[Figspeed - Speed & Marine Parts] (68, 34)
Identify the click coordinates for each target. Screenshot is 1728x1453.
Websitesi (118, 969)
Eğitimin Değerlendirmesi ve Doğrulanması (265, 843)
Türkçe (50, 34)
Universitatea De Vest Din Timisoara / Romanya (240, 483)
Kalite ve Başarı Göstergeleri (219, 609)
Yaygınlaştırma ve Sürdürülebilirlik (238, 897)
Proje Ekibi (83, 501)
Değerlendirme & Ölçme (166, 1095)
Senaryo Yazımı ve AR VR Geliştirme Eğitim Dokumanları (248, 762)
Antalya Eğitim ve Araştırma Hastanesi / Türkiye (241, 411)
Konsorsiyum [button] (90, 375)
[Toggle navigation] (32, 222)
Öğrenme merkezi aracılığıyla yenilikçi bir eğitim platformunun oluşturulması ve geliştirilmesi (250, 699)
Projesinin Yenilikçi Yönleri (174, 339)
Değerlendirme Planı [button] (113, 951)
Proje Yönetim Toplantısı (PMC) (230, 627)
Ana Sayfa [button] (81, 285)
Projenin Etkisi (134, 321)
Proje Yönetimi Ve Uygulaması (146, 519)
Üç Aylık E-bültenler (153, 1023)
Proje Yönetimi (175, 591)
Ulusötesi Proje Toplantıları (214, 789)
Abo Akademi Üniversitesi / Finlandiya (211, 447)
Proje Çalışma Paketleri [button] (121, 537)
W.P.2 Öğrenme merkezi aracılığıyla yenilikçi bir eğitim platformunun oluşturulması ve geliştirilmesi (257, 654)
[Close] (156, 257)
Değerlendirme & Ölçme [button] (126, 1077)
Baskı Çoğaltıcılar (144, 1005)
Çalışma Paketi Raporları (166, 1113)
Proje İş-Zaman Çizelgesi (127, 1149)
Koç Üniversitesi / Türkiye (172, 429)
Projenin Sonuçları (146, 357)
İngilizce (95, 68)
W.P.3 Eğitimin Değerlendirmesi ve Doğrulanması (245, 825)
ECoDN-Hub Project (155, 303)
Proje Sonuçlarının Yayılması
--- --- ---
TASK PROMPT ->
Output the entire listing above, character for character.

ANSWER TO THIS PROBLEM ->
[Figspeed - Speed & Marine Parts] (68, 34)
Identify the click coordinates for each target. Screenshot is 1728x1453.
Websitesi (118, 969)
Eğitimin Değerlendirmesi ve Doğrulanması (265, 843)
Türkçe (50, 34)
Universitatea De Vest Din Timisoara / Romanya (240, 483)
Kalite ve Başarı Göstergeleri (219, 609)
Yaygınlaştırma ve Sürdürülebilirlik (238, 897)
Proje Ekibi (83, 501)
Değerlendirme & Ölçme (166, 1095)
Senaryo Yazımı ve AR VR Geliştirme Eğitim Dokumanları (248, 762)
Antalya Eğitim ve Araştırma Hastanesi / Türkiye (241, 411)
Konsorsiyum [button] (90, 375)
[Toggle navigation] (32, 222)
Öğrenme merkezi aracılığıyla yenilikçi bir eğitim platformunun oluşturulması ve geliştirilmesi (250, 699)
Projesinin Yenilikçi Yönleri (174, 339)
Değerlendirme Planı [button] (113, 951)
Proje Yönetim Toplantısı (PMC) (230, 627)
Ana Sayfa [button] (81, 285)
Projenin Etkisi (134, 321)
Proje Yönetimi Ve Uygulaması (146, 519)
Üç Aylık E-bültenler (153, 1023)
Proje Yönetimi (175, 591)
Ulusötesi Proje Toplantıları (214, 789)
Abo Akademi Üniversitesi / Finlandiya (211, 447)
Proje Çalışma Paketleri [button] (121, 537)
W.P.2 Öğrenme merkezi aracılığıyla yenilikçi bir eğitim platformunun oluşturulması ve geliştirilmesi (257, 654)
[Close] (156, 257)
Değerlendirme & Ölçme [button] (126, 1077)
Baskı Çoğaltıcılar (144, 1005)
Çalışma Paketi Raporları (166, 1113)
Proje İş-Zaman Çizelgesi (127, 1149)
Koç Üniversitesi / Türkiye (172, 429)
Projenin Sonuçları (146, 357)
İngilizce (95, 68)
W.P.3 Eğitimin Değerlendirmesi ve Doğrulanması (245, 825)
ECoDN-Hub Project (155, 303)
Proje Sonuçlarının Yayılması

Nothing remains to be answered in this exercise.